Microsoft Research Develops Novel Approaches To Enforce Privacy In AI Models

A team of AI researchers at Microsoft introduces two novel approaches for enforcing contextual integrity in large language models: PrivacyChecker, an open-source lightweight module that acts as a privacy shield during inference, and CI-CoT + CI-RL, an advanced training method designed to teach models to reason about privacy.

Contextual integrity defines privacy as the appropriateness of information flows within specific social contexts, that is, disclosing only the information strictly necessary to carry through a given task, such as booking a medical appointment. According to Microsoft’s researchers, today’s LLMs lack this kind of contextual awareness and can potentially disclose sensitive information, thereby undermining user trust.

The first approach focuses on inference-time checks, i.e., safeguards applied when a model generates its response. These checks constitute a protective shield, evaluating the information at multiple stages of an agent’s request lifecycle. The researchers provide a reference implementation of a library, PrivacyChecker, that integrates with the global system prompt as well as with specific tool calls, and can be used as a gate when invoking external MCP tools to prevent sensitive information from being shared with them.

PrivacyChecker follows a relatively simple pipeline. First, it extracts information from the user’s request; next, it classifies it according to a privacy judgement; and, optionally, it injects privacy guidelines into the prompt to ensure the model knows how to handle detected sensitive information.

PrivacyChecker is model-agnostic and can be used with existing models without retraining.

On the static PrivacyLens benchmark, PrivacyChecker was shown to reduce information leakage from 33.06% to 8.32% on GPT4o and from 36.08% to 7.30% on DeepSeekR1, while preserving the system’s ability to complete its assigned task.

The second approach explored by Microsoft’s researchers aims to enhance contextual integrity using chain-of-thought prompting (CI-CoT). While the chain-of-thought technique is typically employed to improve a model’s problem-solving capabilities, the researchers applied it with a twist:

We repurposed CoT to have the model assess contextual information disclosure norms before responding. The prompt directed the model to identify which attributes were necessary to complete the task and which should be withheld.
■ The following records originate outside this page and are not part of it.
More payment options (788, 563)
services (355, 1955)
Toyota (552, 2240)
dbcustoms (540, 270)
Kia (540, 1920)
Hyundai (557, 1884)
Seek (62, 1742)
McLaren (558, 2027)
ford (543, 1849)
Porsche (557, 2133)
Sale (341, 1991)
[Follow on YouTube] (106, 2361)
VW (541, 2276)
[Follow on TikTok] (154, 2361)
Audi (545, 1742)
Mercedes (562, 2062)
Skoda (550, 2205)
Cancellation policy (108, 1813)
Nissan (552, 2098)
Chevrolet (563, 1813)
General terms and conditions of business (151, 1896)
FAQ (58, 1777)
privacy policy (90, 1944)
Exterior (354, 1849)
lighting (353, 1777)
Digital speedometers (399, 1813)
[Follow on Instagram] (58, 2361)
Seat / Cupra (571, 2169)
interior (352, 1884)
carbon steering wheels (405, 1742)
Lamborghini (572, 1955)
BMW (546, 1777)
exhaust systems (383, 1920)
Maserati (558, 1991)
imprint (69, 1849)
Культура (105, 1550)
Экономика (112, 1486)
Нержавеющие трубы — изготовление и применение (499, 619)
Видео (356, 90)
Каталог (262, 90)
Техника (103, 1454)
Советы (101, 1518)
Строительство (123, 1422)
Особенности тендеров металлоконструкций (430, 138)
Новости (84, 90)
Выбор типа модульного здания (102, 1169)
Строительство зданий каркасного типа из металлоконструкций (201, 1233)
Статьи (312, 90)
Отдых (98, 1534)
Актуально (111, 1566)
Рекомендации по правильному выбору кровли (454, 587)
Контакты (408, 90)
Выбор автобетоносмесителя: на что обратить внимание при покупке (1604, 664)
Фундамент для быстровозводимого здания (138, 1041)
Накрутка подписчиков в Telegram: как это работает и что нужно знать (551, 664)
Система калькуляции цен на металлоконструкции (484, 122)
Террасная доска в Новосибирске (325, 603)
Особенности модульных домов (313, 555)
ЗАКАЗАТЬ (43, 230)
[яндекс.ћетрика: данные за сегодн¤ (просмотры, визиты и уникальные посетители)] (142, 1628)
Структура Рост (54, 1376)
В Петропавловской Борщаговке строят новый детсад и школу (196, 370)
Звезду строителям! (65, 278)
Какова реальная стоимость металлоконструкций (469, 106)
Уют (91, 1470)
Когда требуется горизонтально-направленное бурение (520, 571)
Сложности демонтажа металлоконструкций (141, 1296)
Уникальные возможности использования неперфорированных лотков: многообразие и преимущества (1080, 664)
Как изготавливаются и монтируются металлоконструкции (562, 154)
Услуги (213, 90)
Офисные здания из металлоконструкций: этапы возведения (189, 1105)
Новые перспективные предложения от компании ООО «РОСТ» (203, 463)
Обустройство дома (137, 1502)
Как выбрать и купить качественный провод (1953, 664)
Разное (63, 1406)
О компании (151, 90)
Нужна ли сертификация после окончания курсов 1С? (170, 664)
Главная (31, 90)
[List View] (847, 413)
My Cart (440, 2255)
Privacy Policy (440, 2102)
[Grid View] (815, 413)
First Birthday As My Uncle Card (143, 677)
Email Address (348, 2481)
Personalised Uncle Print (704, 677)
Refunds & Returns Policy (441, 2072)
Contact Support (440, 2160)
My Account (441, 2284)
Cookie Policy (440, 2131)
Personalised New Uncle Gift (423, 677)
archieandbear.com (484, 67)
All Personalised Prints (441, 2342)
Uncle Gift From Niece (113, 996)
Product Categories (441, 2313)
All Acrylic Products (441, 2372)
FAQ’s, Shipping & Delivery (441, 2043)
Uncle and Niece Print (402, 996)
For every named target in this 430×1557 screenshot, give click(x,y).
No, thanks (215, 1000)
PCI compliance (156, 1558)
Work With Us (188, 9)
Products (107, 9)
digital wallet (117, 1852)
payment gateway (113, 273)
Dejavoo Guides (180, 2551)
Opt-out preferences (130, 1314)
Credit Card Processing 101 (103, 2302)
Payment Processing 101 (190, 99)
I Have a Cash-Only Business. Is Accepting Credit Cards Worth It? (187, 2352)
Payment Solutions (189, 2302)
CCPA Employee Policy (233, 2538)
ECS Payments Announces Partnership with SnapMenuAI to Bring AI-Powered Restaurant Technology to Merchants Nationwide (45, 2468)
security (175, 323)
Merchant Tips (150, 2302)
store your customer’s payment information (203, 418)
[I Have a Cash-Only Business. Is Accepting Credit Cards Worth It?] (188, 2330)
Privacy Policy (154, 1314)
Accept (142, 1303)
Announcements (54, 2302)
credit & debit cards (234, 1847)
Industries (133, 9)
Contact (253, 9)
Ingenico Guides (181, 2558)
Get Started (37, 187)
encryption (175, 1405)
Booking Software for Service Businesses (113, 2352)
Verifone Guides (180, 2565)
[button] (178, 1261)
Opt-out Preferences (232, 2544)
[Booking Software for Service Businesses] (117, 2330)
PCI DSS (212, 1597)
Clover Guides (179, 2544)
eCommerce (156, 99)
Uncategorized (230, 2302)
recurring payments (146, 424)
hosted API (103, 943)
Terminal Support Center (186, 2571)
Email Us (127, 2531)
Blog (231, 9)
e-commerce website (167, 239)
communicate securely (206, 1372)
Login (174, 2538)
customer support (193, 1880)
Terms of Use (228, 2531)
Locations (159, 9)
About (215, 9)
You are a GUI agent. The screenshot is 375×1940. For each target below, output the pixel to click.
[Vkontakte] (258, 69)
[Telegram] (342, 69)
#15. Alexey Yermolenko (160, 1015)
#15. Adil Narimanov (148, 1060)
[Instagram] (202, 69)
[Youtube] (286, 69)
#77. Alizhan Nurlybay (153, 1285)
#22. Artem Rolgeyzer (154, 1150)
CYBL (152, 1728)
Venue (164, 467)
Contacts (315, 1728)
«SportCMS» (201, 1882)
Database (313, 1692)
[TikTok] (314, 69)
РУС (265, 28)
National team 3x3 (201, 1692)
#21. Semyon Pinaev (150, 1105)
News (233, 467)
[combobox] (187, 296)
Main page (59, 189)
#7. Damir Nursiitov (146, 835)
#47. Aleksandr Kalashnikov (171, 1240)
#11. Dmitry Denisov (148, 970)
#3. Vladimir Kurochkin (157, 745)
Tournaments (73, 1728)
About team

While CI-CoT proved effective at reducing information leakage on the PrivacyLens benchmark, it also tended to produce more conservative responses, occasionally withholding information that was necessary for the given task. To addressed this issue, Microsoft’s researchers introduced a reinforcement learning stage (CI-RL):

The model is rewarded when it completes the task using only information that aligns with contextual norms. It is penalized when it discloses information that is inappropriate in context. This trains the model to determine not only how to respond but whether specific information should be included.

The combined approach, CI-CoT + CI-RL, was as effective as CI-CoT in reducing leakage while preserving the original model’s performance.

Contextual integrity is a novel concept that has been pioneered at Google DeepMind and Microsoft in the context of LLM research. Originally proposed by Helen Nissenbaum, it defines privacy not as a blanket right to secrecy, but as the “appropriate flow of information in accordance with contextual information norms”.